A non-porn corporate chain. I heard the story from someone living in Ohio at the time, but I don't know where he was from.
35: You can save a little if you get double-sided abortions instead of single-sided ones. Helps the environment, too.
In 28, I meant that I have never rented or purchased porn, nor even had porn in my possession. I did have a boyfriend once who bought a porn movie that he thought would be fun to watch together but it was so bad (not bad=nasty, more like bad=pathetic-and-not-in-a-funny,-ironic-way) it left us both not at all in the mood and, actually, a little depressed for humanity. I have seen a decent amount of (male) gay porn because one of my lab partners in college used to have that on pretty much 24-7 at his place in the same way someone would leave a TV or radio always on in the background. One of my grad school friends was an amateur composer and sold a few of his songs to porn films.

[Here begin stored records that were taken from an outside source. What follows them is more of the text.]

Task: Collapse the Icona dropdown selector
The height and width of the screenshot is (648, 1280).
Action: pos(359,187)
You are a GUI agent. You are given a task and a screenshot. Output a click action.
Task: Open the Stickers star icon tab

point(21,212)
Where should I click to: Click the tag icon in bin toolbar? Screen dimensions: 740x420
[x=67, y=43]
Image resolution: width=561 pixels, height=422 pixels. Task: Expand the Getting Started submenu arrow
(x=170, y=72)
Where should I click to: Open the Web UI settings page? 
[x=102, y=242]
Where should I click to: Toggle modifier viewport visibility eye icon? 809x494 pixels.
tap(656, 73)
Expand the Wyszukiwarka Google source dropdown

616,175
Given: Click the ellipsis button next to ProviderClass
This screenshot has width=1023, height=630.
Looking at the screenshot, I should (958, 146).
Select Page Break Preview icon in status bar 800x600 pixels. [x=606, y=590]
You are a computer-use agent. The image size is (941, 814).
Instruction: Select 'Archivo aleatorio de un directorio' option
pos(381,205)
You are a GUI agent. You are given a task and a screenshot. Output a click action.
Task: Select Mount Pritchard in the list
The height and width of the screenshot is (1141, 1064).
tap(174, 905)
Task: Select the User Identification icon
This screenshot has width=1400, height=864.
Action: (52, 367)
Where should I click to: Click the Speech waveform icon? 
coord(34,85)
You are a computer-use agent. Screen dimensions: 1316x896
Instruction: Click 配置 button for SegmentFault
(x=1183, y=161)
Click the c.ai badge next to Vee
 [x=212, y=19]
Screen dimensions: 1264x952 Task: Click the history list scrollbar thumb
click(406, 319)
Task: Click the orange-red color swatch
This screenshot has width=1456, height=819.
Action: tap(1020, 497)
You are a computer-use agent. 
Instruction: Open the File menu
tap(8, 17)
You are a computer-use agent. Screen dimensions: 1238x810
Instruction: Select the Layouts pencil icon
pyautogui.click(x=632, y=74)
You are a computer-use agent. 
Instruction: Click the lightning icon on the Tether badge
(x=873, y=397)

That's pretty much the extent of my experiences with porn.
41: Dude, why do you have to dispel every mystery?
The comment linked in 42, along with this one, may be my favorite Unfogged comments about sex ever. Especially if you throw in "bashful offering" from later on in the second thread.
29:
I never thought this could happen to me...
But, it did. I swear! Big ol' garbage bag full of tapes.
OK, some of them didn't work; and the rest made me wish they hadn't. It's still a true story.